CIM-Enabled MBRO PUF: Integrating Multistage BRO and Reconfigurable SRAM for Edge Security Applications

Abstract

The Internet of Things (IoT) ecosystem and the rapid advancement of consumer devices necessitates solutions that provide both computer efficiency and hardware-level security. Compute-in-memory (CIM) is developing as an effective edge computing approach in IoT systems because it reduces data transit between memory and processors. In this work, a 10T SRAM-based MBRO PUF is designed using a CIM approach to reduce latency and generate double challenge response pairs (CRPs) that improve hardware security. Reconfigurable SRAM cells with tristate inverters allow bidirectional control, and the integration of transmission gates enables the configuration of multistage ring oscillators, proving the potential of the SRAM array for diverse operations.
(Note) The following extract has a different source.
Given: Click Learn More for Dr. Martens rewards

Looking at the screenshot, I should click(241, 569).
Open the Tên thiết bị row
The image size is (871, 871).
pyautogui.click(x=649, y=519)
The proposed architecture not only ensures reliable functioning but also allows flexible activation and deactivation of the oscillator and inverter, lowering power consumption during idle periods and improving the stability of oscillation patterns with frequencies of 1.53 GHz, 942.9 MHz and 652.5 MHz, respectively, for 3, 5 and 7 stage MBRO PUF. The area utilized by the 7 stage MBRO is 11.43μm2 with low power consumption of 32uW The selection of MBRO PUF based on the number of stages according to the application affirms that the proposed MBRO PUF are highly efficient designs with strong uniqueness and reliability. Its uniqueness is 49.6%, 49.4% and 48% for 3, 5, and 7 stages. By balancing security and power efficiency requirements, making it suitable for integration into resource-constrained environment and embedded systems. © 2014 IEEE.